El episodio posterior al despelote es y debe ser el deslome. Lo que comunmente se conoce por una de cal y otra de arena. Osease, que ayer fui al gimnasio. Así a lo campeón, sin anunciarlo en los periódicos y sin darle mayor importancia. Metí en la mochila lo imprescindible (o menos, pues para variar me dejé las chanclas, ecss.) y me personé con mi invitación en el bonito gimnasio municipal próximo a mi casa.

Es un gimnasio de barrio, así que al menos no tienes la sensación de ser el único gordo que pedalea. De hecho, a día de ayer había más gente más gorda que yo que menos. Es un poco frustante cuando vas al gimnasio con la mejor de tu sonrisas, enfundado en una ropa que puesta en tí parece todo menos deportiva, y todo el que te rodea es un surtido de He-mans y Janes Fondas (en su buena época, se entiende).

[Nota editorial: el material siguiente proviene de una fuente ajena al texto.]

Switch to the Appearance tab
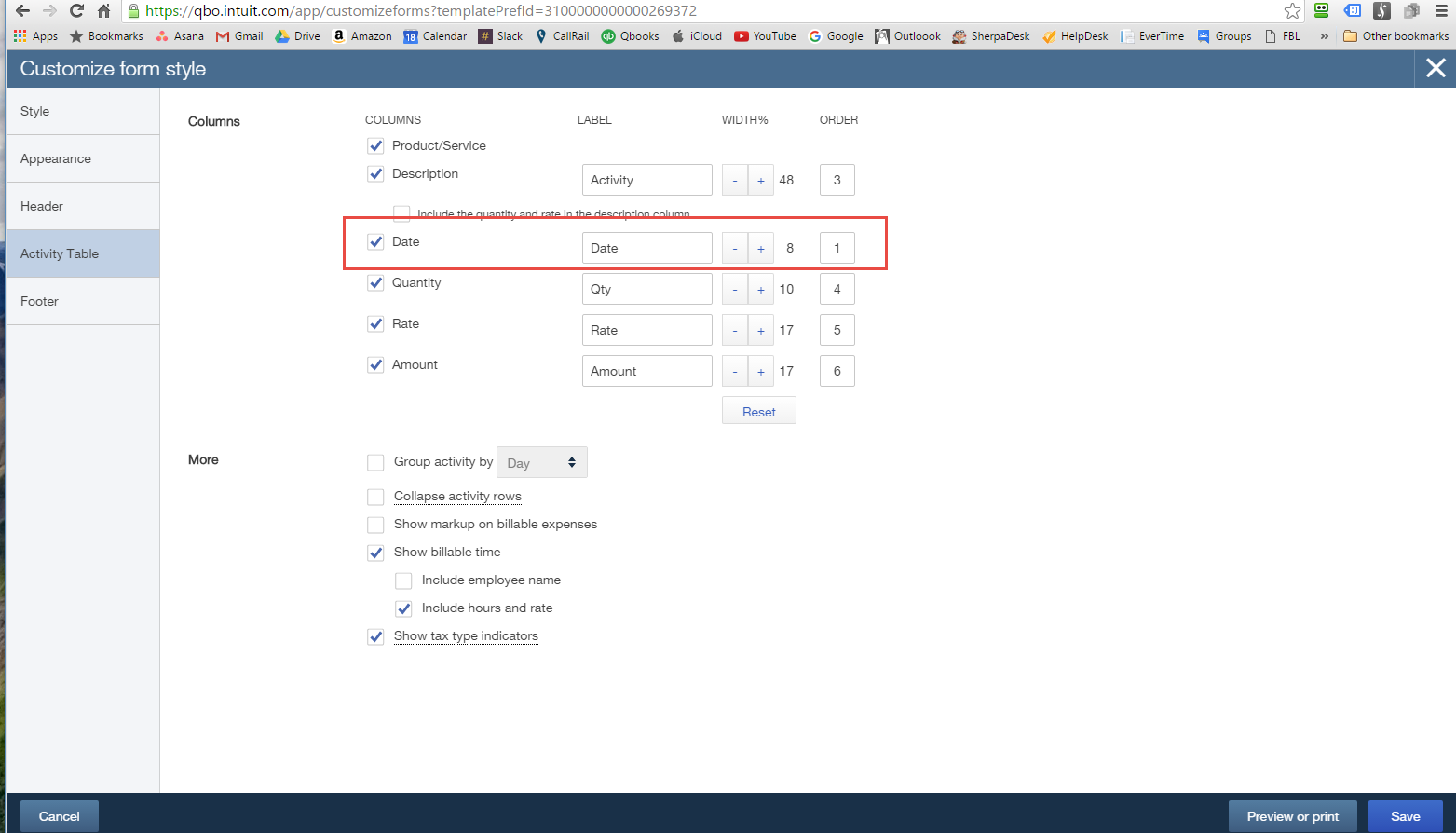 click(56, 158)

Hubo algunos momentos a destacar, tanto por lo bueno como por lo malo.

1. Lo primero que hago al subir a la sala de máquinas es montarme en la bici y pedalear 15 minutos. Es actividad cardiovascular menos violenta para mis débiles tobillos y una buena manera de calentar. Mi problema habitual con la bicicleta era que la barriga me molestaba al pedalear y se me hacía muy desagradable. Ayer me di cuenta de que eso ya no pasaba cuando vi al señor de la bici contigua como frecuentemente tenía que manejar su panza para poder agitar las piernas. Entonces comprobé que a mi ya no me pasaba eso y pensé que hace sólo unos meses yo estaba como aquél. Una sonrisa invadió mi cara sin mi permiso.

2. Mis orejas son raras. Me llevé mi nuevo supermóvil Samsung-Adidas Micoach para escuchar la musiquita que a mi me venga en gana en lugar de la pachanga que ponen en el gym. El móvil es especial para hacer deporte y viene con unos auriculares que se aguantan por encima de las orejas para que no se caigan cuando te meneas. He probado muchos auriculares y casi todos se me escurren. Éstos también. Y, cuando empiezas a sudar, más. Al final tenia los auriculares apoyados en la oreja, pero las bolitas fuera de los oidos, con lo que escuchaba una mezcla insoportable de mi musiquita y la del gym a la vez. Me pasé la hora y pico de gimnasio atornillándome los auriculares en los oidos sin éxito. Me tendré que hacer unos retoques con plastilina o algo, por que el tema no tiene solución.

Saldé la jornada con:

15' de bici
5' de cinta a tope (casi palmo)
15' de elíptica de un tipo
15' de elíptica de otro tipo
15' de step

Y sudé el chino, el shawarma, y la carne empanada que me comí cuando llegué desfallecido.